Precious metal catalysts
Noble metal platinum-based catalysts
Noble metal platinum-based catalysts (PGMs) are the best performing HER catalysts available. It has low overpotential, high exchange current density and remarkable reaction stability. It can effectively reduce the hydrolysis energy barrier and increase the reaction rate. The disadvantage is that resources are scarce and expensive, which limits its large-scale application to a certain extent.
At present, the research on precious metal catalysts mainly focused on the regulation of structure and composition. By changing the structure of the noble metal catalyst, the electrochemical performance can be substantially improved. Or combine it with other non-precious metal materials to reduce the loading and cost while maintaining its catalytic activity.
Design of single-atom catalysts (SACs) by dispersing the metal active center on the catalyst carrier at the atomic level. It is an effective strategy to enhance HER activity. Conventional PGMs have low atomic utilization and low catalytic efficiency because the active sites are only derived from surface-exposed Pt.
In contrast, the single-atom form is able to increase the amount of active material on a limited surface. And fully expose the highly active corner and edge sites of the catalyst particles. This can effectively improve the catalytic efficiency.
D.B. Liu et al. prepared Pt/OLC catalysts using onion-like carbon nanospheres (OLC) anchored with Pt atomic particles. And the schematic diagram of their preparation is shown in Figure 2.
The experimental results show that the material has a low overpotential of 38 mV at a current density of 10 mA/cm2. And its high curvature structure effectively enhances the local electric field at the Pt site, thus promoting the reaction kinetics.
L. Zhang et al. [used nitrogen-doped carbon nanotubes (CNT) as a carrier for Pt deposition and found that the nitrogen-rich carrier facilitated the deposition of Pt single atoms and exhibited better HER activity and stability than commercial Pt/C catalysts.
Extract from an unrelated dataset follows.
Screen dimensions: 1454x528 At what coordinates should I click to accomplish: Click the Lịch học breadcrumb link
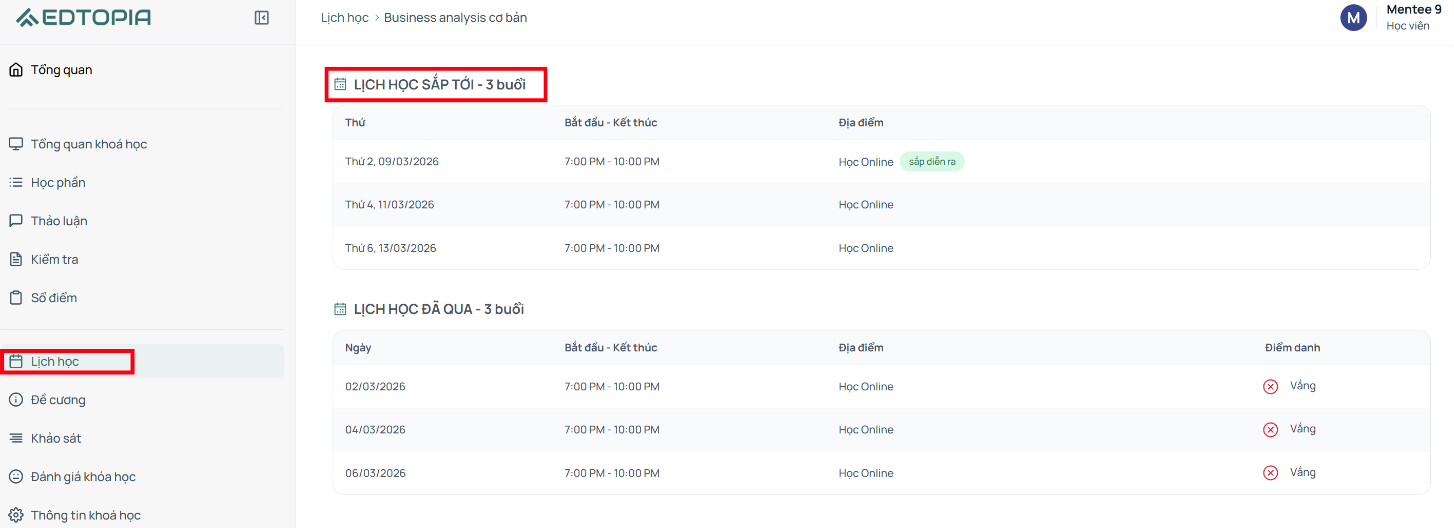[344, 18]
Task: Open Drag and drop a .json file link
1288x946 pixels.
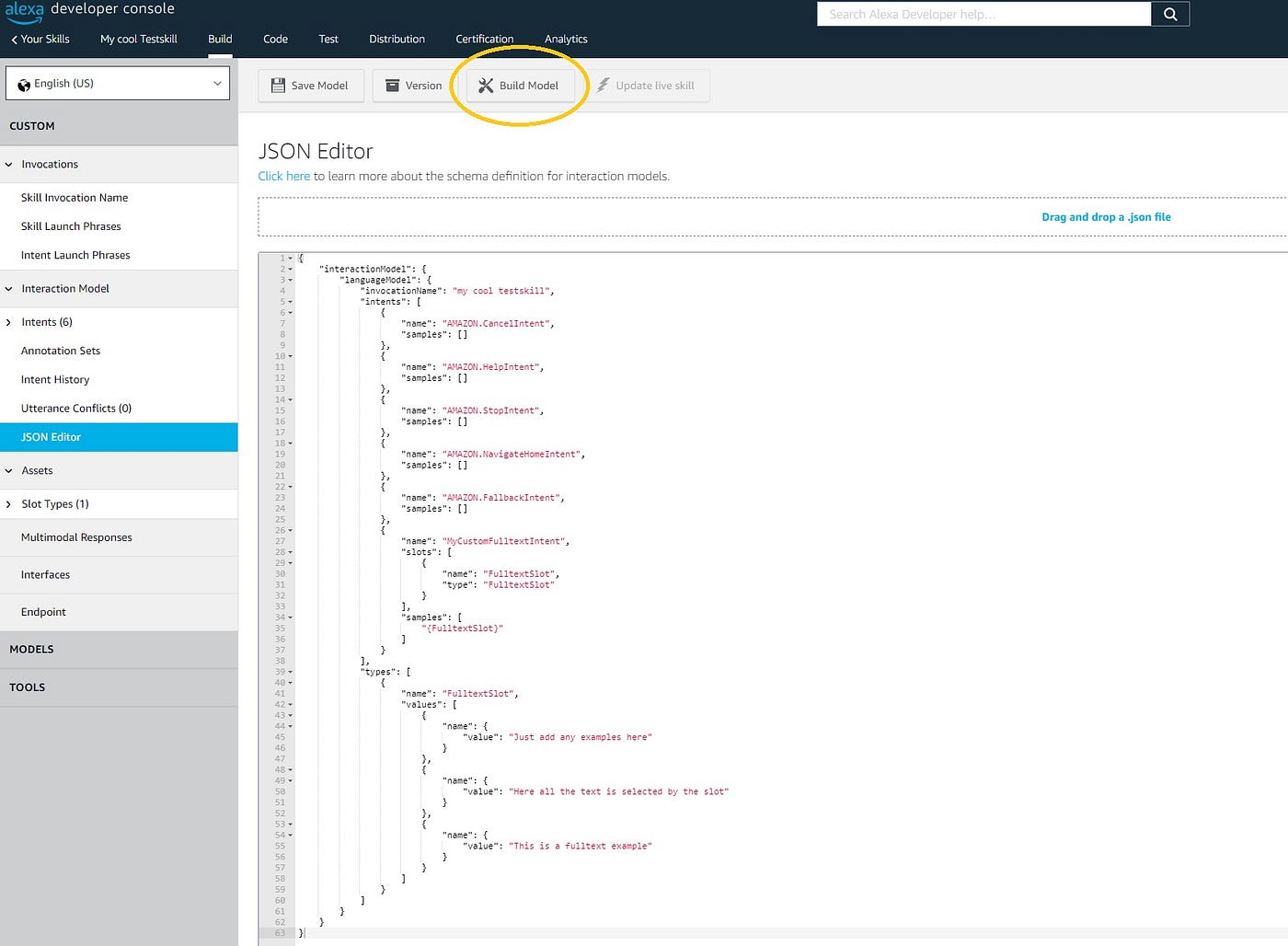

In addition to C carriers, many studies have successfully synthesized SACs using MoS2, FeOx, and TiN as carriers, effectively reducing the Pt loading.
Precious metal ruthenium (Ru) catalysts
The noble metal ruthenium (Ru) also has good electrochemical properties and is less expensive than Pt, but it is less stable and prone to agglomeration. It can solve by alloying, elemental doping and matrix anchoring. Q.L. Wu et al. prepared a three-dimensional nanoporous Cu⁃Ru alloy by the alloying method, and calculated the HER activation energy by density flooding theory.
In Fig. 3, the alloy effectively reduces the water dissociation energy barrier and optimizes. the hydrogen adsorption ⁃desorption energy compared to pure Cu or Ru. The HER activity of the catalyst in alkaline/neutral media was significantly improved. Y. Li et al. uniformly deposited Ru nanoclusters in nitrogen-doped graphene (NG) by a two-step pyrolysis method with a low overpotential of 25.9 mV at a current density of 10 mA/cm2 (see Fig. 3(c)), which enables efficient basic HER.
F. Li et al. utilized the reported carboxylated graphene nanosheets (CGnP) to anchor Ru3+. They uniformly loaded with Ru nanoparticles after annealing reduction and exhibited HER activity comparable to that of commercial Pt/C catalysts in acid/base media.
Transition metal catalysts
Transition metal(TM) has good catalytic activity and is an ideal material to replace precious metal catalysts. Because its low price and abundant reserves. For example, transition metals and their alloys, oxides, sulfides, nitrides, phosphides, etc., all have excellent HER activity and stability. The performance of some of these catalysts is comparable to that of precious metal catalysts and has broad application prospects.